Hongyi Zhang; Jun Tang; Peishu Wu; Han Li; Nianyin Zeng

doi:10.1016/j.image.2023.116985

A novel attention-based enhancement framework for face mask detection in complicated scenarios

Signal Process Image Commun. 2023 Aug:116:116985. doi: 10.1016/j.image.2023.116985. Epub 2023 Apr 24.

Authors

Hongyi Zhang¹, Jun Tang¹, Peishu Wu², Han Li², Nianyin Zeng²

Affiliations

¹ School of Opto-electronic and Communication Engineering, Xiamen University of Technology, Xiamen 361024, China.
² Department of Instrumental and Electrical Engineering, Xiamen University, Fujian 361005, China.

Abstract

In the context of COVID-19 pandemic prevention and control, it is of vital significance to realize accurate face mask detection via computer vision technique. In this paper, a novel attention improved Yolo (AI-Yolo) model is proposed, which can handle existing challenges in the complicated real-world scenarios with dense distribution, small-size object detection and interference of similar occlusions. In particular, a selective kernel (SK) module is set to achieve convolution domain soft attention mechanism with split, fusion and selection operations; a spatial pyramid pooling (SPP) module is applied to enhance the expression of local and global features, which enriches the receptive field information; and a feature fusion (FF) module is utilized to promote sufficient fusions of multi-scale features from each resolution branch, which adopts basic convolution operators without excessive computational complexity.

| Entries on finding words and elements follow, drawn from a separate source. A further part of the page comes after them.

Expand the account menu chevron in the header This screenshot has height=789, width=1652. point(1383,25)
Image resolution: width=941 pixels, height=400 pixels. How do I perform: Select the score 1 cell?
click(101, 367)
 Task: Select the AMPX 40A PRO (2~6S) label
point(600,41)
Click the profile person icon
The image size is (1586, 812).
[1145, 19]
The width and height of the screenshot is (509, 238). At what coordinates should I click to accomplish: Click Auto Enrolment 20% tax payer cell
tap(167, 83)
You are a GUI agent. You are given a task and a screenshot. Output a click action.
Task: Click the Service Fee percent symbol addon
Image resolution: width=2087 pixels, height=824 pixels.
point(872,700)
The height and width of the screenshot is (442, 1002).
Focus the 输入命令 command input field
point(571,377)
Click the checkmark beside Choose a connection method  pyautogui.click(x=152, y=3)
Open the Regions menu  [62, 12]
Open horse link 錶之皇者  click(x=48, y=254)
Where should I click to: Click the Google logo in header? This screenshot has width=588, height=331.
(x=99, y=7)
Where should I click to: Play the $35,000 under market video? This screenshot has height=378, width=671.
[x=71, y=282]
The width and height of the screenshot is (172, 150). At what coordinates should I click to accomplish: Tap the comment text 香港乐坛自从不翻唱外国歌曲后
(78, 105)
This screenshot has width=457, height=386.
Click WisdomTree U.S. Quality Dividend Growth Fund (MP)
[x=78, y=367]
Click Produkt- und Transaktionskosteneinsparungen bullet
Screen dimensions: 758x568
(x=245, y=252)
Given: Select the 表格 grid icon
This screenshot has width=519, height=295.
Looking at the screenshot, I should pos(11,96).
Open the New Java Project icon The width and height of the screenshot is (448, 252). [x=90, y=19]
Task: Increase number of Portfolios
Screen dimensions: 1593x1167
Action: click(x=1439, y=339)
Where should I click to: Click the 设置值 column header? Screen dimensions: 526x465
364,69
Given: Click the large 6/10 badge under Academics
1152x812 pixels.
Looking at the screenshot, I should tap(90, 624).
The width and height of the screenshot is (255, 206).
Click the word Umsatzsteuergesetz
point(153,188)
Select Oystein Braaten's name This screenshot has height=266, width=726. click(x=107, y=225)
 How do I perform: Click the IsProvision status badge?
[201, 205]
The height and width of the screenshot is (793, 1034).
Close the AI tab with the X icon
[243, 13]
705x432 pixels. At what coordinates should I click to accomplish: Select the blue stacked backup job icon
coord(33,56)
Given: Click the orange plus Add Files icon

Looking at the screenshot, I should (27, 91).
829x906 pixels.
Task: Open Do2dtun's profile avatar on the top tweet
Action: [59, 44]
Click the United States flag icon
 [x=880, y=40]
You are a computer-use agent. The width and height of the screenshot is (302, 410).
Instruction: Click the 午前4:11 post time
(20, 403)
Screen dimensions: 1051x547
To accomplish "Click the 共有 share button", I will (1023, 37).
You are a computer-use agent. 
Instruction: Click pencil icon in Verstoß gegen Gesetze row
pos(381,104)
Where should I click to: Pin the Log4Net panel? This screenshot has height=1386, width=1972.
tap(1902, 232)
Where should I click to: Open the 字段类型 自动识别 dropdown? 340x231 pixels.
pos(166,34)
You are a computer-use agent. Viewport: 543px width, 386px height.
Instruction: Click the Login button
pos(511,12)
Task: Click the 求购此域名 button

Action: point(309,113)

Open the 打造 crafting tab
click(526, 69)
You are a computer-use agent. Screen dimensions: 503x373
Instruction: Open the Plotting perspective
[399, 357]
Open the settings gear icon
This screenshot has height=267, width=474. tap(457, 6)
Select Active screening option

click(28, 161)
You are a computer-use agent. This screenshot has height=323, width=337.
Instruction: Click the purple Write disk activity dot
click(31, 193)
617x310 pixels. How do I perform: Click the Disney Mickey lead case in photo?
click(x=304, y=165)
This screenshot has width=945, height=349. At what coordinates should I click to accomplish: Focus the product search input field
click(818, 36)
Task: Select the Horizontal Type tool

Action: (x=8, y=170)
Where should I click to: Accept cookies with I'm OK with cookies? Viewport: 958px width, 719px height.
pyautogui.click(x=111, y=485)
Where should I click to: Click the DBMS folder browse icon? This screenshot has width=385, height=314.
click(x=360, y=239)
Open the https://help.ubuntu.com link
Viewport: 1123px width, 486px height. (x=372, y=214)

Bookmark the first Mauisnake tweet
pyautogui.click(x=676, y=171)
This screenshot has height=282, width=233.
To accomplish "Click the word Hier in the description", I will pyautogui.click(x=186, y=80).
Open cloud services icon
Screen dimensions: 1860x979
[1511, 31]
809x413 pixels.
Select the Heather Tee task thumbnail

In addition, the complete intersection over union (CIoU) loss function is adopted in the training stage for accurate positioning. Experiments are carried out on two challenging public face mask detection datasets, and the results demonstrate the superiority of the proposed AI-Yolo against other seven state-of-the-art object detection algorithms, which achieves the best results in terms of mean average precision and F1 score on both datasets. Furthermore, effectiveness of the meticulously designed modules in AI-Yolo is validated through extensive ablation studies. In a word, the proposed AI-Yolo is competent to accomplish face mask detection tasks under extremely complex situations with precise localization and accurate classification.

Keywords: Attention mechanism; Computer vision; Face occlusion detection; Multi-scale feature fusion.